Liability limited by a scheme approved under Professional Standards Legislation.
51
Key audit matter
How our audit addressed the key audit matter
Exploration and evaluation assets - Notes 16
At 30 June 2020 the carrying value of exploration and
evaluation assets was $17,198,899.
In accordance with AASB 6 Exploration for and Evaluation
of Mineral Resources, the Group is required to assess at
each reporting date if there are any triggers for impairment
which may suggest the carrying value is in excess of the
recoverable value.
The process undertaken by management to assess whether
there are any impairment triggers in each area of interest
involves an element of management judgement.

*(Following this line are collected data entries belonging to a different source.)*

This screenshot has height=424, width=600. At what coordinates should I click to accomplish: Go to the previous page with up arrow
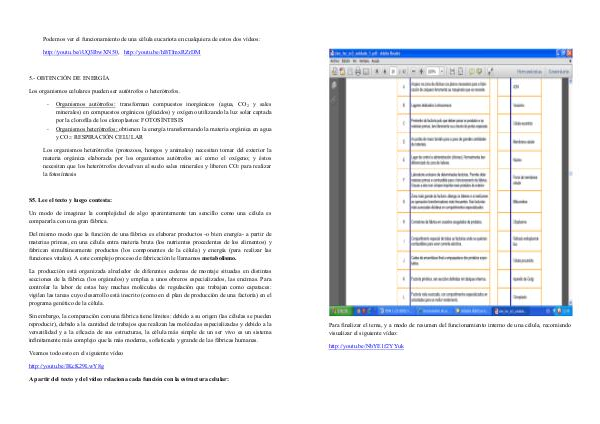378,70
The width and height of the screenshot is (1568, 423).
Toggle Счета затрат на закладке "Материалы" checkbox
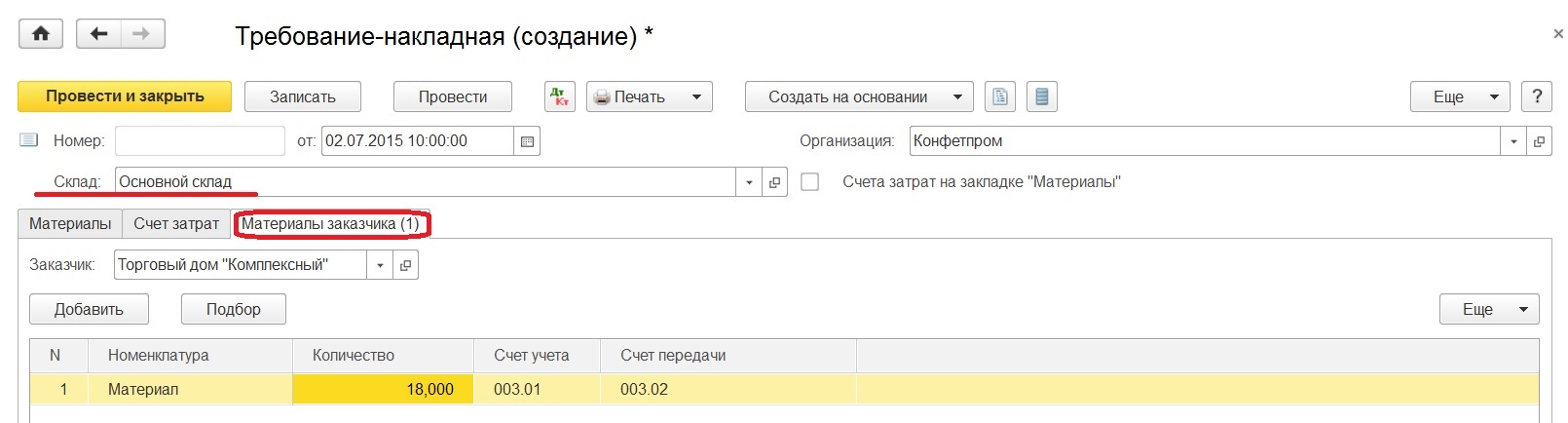809,182
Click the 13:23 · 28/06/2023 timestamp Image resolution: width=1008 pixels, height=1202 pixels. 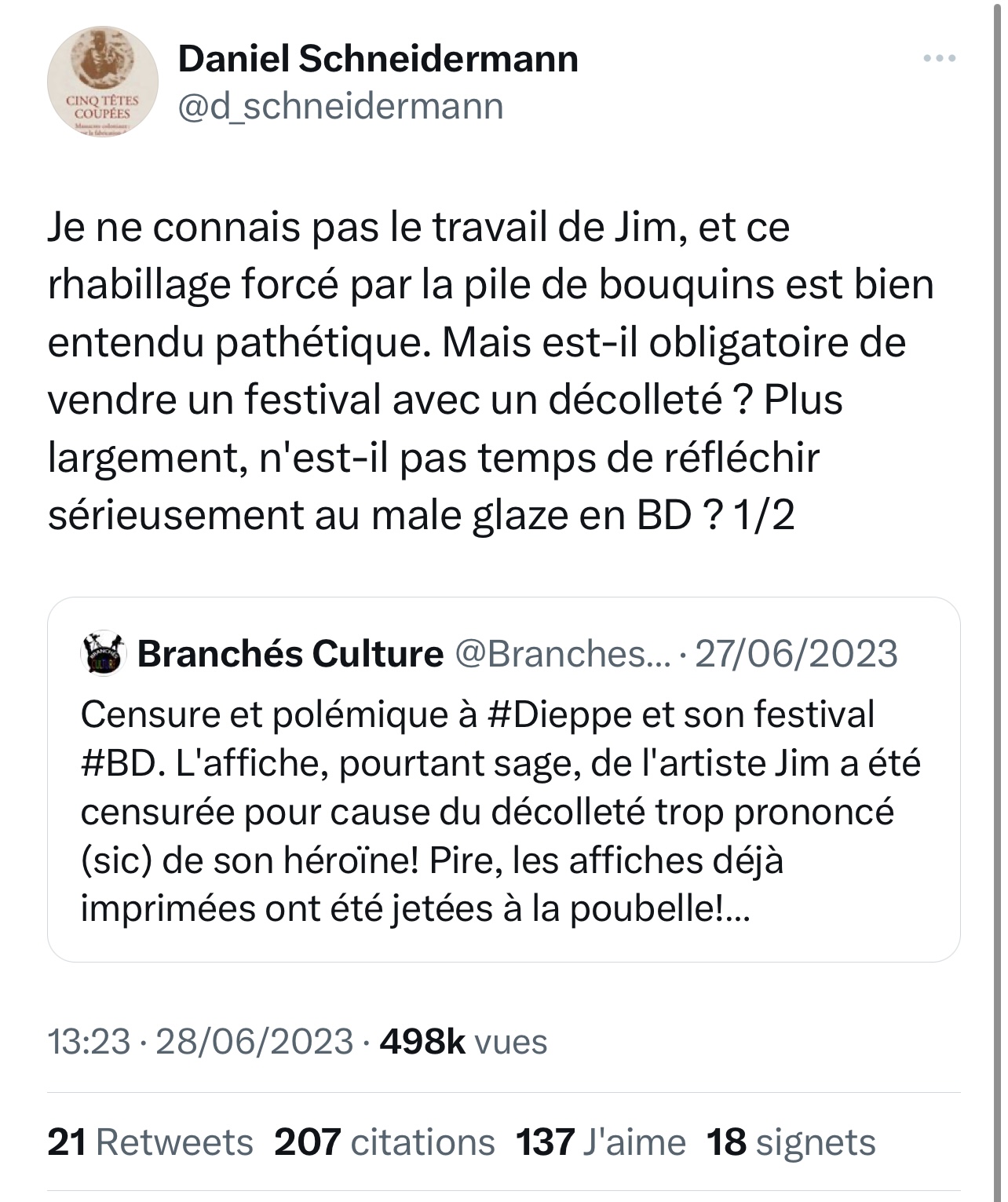[x=200, y=1041]
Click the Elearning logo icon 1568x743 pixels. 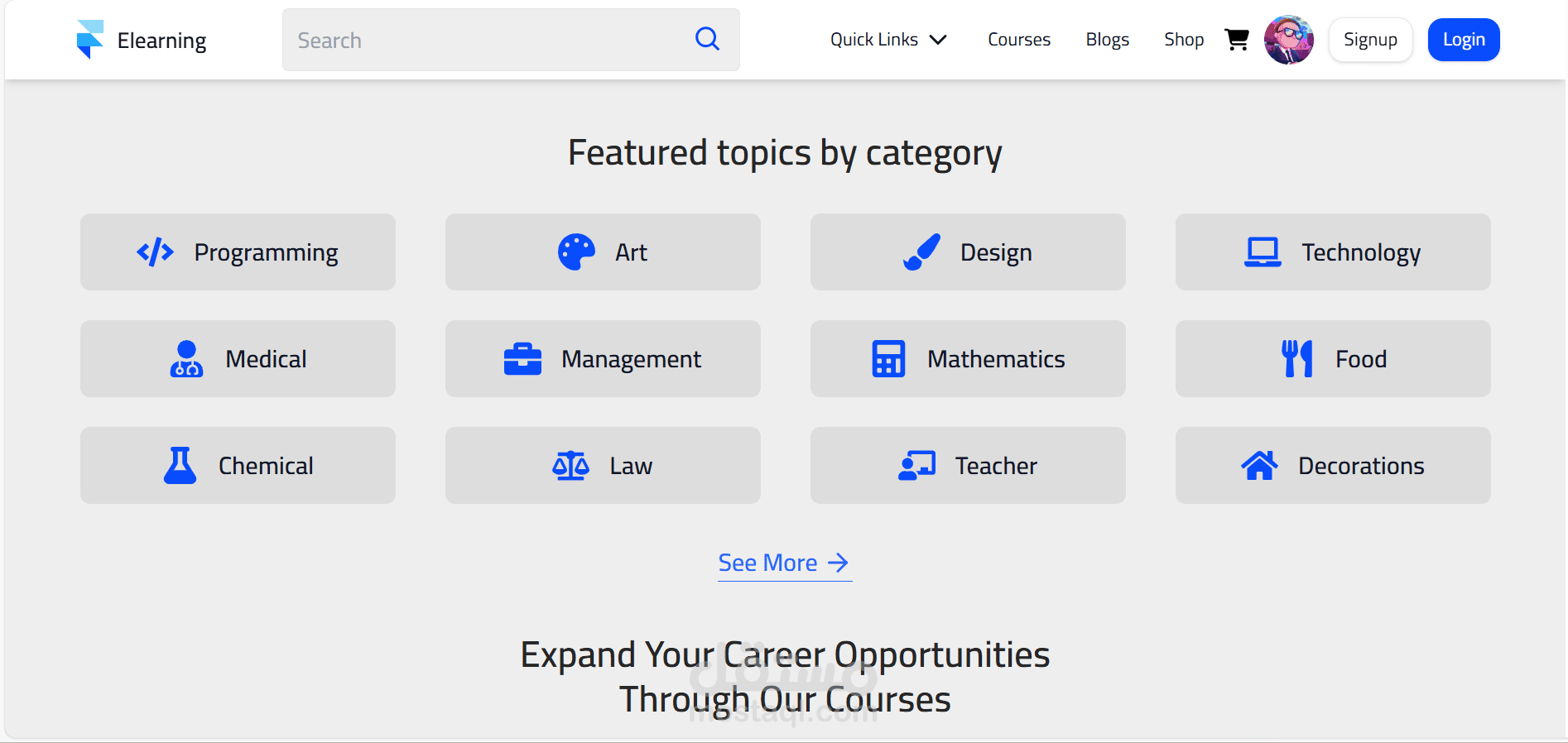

This area is a key audit matter due to the significant
judgement involved in determining the existence of
impairment triggers.
Our procedures included, amongst others:
obtaining the management reconciliation of capitalised
exploration and evaluation expenditure and agreeing to the
general ledger;
reviewing management’s area of interest considerations
against AASB 6;
conducting a detailed review of management’s
assessment of trigger events prepared in accordance with
AASB 6 including;
tracing projects to statutory registers, exploration
licenses and third party confirmations to determine
whether a right of tenure existed;
enquiry of management regarding their intentions to
carry out exploration and evaluation activity in the
relevant exploration area, including review of
management’s budgeted expenditure;
understanding whether any data exists to suggest that
the carrying value of these exploration and evaluation
assets are unlikely to be recovered through
development or sale;
assessing the accuracy of impairment recorded for the
year as it pertained to exploration interests;
evaluating the competence, capabilities and objectivity of
management’s experts in the evaluation of potential
impairment triggers; and
assessing the appropriateness of the related financial
statement disclosures.
Information other than the financial report and auditor’s report thereon
The Directors are responsible for the other information. The other information comprises the information included in the
Group’s annual report for the year ended 30 June 2020, but does not include the financial report and our auditor’s report
thereon.
Our opinion on the financial report does not cover the other information and we do not express any form of assurance
conclusion thereon.
In connection with our audit of the financial report, our responsibility is to read the other information and, in doing so, consider
whether the other information is materially inconsistent with the financial report or our knowledge obtained in the audit or
otherwise appears to be materially misstated.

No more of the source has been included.